Hong Kong’s Competition Law: Exchanging Information with Competitors

Exchanging confidential information with competitors may breach Hong Kong’s new competition law and expose businesses to substantial penalties.

The Competition Commission has indicated that information sharing between competitors will be of particular concern if it relates to prices, sales, market shares, customers or territories.

Caution must be exercised when speaking with competitors, including in informal settings such as industry and social events.

Prohibited Information Exchange

The Competition Ordinance (Cap. 619) may be breached if competitors exchange confidential, commercially sensitive information about:

  • future price plans or price strategies, including elements of price such as discounts;
  • dividing or allocating the market in terms of geographic areas or customers;
  • business plans, including marketing strategies;
  • intentions to bid, or not to bid, for work; or
  • preventing or restricting production or supply.

The Ordinance may also be breached if information is exchanged indirectly through a third party.

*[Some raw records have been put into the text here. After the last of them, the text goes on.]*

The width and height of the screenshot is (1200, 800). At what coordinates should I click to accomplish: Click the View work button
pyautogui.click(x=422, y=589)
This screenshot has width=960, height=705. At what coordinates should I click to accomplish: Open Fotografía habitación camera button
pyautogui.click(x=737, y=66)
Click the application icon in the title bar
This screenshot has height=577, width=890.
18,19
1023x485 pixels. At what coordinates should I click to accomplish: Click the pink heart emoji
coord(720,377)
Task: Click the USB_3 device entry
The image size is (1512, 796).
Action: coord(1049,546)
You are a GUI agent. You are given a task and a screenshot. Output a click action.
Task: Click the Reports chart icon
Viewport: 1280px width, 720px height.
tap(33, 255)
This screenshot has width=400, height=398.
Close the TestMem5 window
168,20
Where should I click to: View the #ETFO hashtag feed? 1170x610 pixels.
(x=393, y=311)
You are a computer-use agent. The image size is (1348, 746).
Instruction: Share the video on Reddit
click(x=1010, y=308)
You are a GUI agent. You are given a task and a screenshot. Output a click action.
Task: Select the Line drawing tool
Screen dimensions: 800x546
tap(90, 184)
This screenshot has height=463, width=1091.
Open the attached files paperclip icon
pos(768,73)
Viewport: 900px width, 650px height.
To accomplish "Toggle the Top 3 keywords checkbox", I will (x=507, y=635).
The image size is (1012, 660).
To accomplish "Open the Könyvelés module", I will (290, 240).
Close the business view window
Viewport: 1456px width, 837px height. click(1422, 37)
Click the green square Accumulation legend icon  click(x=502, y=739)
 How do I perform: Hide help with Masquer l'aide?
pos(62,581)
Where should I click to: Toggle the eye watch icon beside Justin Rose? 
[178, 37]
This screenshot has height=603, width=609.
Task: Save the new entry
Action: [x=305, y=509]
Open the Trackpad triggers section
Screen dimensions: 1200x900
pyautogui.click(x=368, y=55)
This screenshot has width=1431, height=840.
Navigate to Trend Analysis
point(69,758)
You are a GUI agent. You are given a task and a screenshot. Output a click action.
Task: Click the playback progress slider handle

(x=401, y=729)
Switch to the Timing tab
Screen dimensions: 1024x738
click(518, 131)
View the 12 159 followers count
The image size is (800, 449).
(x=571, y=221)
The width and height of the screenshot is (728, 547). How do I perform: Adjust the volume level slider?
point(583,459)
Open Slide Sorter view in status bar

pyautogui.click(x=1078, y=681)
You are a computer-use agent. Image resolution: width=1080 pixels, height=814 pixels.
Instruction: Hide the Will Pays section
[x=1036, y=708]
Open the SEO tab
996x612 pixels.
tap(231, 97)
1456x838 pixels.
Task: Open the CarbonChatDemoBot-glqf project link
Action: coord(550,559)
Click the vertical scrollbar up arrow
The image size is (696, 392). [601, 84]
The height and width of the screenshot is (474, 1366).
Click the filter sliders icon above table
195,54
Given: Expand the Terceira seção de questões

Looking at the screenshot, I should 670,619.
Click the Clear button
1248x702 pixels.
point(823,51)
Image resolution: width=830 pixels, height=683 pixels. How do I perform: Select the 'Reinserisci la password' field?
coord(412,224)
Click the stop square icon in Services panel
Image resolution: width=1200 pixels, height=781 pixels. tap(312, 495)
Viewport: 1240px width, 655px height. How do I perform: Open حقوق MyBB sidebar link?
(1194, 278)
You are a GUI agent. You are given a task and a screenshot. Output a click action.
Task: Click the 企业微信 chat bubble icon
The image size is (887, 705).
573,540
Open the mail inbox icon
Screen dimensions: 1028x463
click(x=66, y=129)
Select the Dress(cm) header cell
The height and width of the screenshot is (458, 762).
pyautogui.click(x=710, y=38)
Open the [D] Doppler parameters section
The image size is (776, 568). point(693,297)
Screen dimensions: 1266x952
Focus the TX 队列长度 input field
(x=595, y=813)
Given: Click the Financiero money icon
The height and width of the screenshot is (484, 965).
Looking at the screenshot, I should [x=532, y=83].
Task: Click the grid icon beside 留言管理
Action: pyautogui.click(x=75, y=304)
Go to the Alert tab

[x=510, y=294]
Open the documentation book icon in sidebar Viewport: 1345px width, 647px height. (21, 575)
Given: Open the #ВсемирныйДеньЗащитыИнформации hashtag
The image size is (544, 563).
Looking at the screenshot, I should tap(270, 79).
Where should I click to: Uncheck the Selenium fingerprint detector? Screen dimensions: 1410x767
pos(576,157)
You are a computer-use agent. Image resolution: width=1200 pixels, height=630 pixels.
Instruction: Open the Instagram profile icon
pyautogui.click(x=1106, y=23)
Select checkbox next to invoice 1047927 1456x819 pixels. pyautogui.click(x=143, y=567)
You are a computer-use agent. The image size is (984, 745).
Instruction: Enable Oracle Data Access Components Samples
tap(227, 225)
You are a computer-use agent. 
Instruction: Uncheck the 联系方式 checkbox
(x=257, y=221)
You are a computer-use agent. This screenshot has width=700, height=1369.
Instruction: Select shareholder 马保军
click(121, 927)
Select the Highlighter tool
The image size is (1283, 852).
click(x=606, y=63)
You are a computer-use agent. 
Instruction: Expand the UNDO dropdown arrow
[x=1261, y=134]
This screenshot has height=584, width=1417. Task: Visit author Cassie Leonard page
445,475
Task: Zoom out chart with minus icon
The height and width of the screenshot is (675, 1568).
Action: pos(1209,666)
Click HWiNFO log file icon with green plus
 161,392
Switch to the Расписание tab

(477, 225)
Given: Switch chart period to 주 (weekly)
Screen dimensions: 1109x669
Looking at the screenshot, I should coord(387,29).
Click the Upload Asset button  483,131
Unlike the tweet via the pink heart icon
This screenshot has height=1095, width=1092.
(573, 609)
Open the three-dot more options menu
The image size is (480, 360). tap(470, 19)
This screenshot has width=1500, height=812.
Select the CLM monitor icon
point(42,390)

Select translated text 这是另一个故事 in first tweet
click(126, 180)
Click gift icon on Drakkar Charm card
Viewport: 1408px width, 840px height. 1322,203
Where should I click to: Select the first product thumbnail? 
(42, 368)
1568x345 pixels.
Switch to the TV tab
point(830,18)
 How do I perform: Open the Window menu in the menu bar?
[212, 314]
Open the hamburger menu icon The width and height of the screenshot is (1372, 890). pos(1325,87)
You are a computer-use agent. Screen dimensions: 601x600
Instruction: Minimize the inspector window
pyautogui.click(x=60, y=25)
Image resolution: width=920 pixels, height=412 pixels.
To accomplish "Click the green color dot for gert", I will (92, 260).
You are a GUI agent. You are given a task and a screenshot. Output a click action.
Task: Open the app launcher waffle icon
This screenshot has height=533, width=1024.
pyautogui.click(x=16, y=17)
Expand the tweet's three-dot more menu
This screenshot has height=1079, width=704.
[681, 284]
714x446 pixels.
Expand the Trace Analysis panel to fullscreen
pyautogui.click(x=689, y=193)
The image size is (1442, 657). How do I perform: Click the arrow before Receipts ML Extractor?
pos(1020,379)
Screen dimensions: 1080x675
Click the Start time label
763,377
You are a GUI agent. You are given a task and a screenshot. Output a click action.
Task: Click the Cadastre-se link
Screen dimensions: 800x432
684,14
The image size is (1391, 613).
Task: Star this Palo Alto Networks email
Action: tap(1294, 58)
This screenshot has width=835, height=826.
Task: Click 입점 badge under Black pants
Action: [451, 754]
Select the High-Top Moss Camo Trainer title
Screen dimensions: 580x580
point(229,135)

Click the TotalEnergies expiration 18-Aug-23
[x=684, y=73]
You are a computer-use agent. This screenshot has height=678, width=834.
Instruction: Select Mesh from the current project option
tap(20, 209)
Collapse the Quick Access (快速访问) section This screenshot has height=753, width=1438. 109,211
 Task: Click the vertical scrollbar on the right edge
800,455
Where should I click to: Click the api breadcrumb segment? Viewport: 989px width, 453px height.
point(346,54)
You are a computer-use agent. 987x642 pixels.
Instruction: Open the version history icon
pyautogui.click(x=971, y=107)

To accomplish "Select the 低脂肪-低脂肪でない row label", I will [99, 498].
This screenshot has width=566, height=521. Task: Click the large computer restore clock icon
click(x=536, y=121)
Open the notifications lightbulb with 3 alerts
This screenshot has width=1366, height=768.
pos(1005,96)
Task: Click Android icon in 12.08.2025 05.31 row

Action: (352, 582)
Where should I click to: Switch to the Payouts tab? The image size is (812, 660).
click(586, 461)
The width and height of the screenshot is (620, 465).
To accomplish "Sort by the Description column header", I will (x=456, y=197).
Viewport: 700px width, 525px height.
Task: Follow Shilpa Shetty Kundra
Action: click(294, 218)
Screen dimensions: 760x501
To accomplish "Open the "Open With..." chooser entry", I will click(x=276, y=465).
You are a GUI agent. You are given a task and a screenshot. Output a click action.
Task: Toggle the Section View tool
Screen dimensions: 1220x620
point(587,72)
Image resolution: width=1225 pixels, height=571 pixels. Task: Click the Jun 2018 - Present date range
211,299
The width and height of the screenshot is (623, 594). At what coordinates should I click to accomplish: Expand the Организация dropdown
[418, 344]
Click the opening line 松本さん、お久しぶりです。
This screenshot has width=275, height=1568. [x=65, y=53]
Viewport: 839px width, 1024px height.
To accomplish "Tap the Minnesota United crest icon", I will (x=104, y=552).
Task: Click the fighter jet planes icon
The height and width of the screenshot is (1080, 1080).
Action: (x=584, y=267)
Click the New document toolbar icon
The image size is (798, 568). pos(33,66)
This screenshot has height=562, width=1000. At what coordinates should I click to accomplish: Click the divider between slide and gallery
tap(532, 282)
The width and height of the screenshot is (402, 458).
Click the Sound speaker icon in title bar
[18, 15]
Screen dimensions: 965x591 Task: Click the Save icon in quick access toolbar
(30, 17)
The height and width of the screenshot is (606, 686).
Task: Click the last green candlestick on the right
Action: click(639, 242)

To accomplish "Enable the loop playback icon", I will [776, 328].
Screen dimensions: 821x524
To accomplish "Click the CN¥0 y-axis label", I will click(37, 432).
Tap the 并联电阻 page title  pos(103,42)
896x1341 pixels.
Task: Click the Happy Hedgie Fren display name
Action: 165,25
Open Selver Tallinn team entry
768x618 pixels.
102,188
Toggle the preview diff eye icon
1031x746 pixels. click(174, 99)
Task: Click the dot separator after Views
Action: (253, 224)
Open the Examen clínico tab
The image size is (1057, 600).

Permissible Information Exchange

In general, discussing the following kinds of information with competitors is unlikely to raise competition law concerns:

  • publicly available information;
  • matters of general interest, such as government policy, regulatory changes, industry problems and industry lobbying; and
  • general economic and technical issues.

It is also generally permissible to share information that is historical, aggregated and anonymised.

What if I’m at a meeting where competitors exchange confidential information?

Presence at meetings where competitors exchange confidential information may be enough to infringe the Competition Ordinance. The risks can be mitigated by:

  • checking the agenda in advance to identify impermissible discussion items, and object if any are identified;
  • objecting if any anti-competitive matters are discussed, and stating that you will leave if the discussion continues;
  • leaving the meeting if anti-competitive discussions continue after your objection; and
  • making sure your objection is noted in the minutes.

Similarly, if you receive an email or other communication from a competitor disclosing commercially sensitive information, you should reply stating that you do not wish to receive such communications and the sender should stop sending you such communications.

Joint Ventures

The Competition Commission has indicated that joint ventures may give rise to competition concerns if the agreement leads to the exchange of commercially sensitive information beyond what is strictly necessary for operating the joint venture. Proposed joint ventures should be considered in light of the Competition Ordinance to determine whether any concerns arise.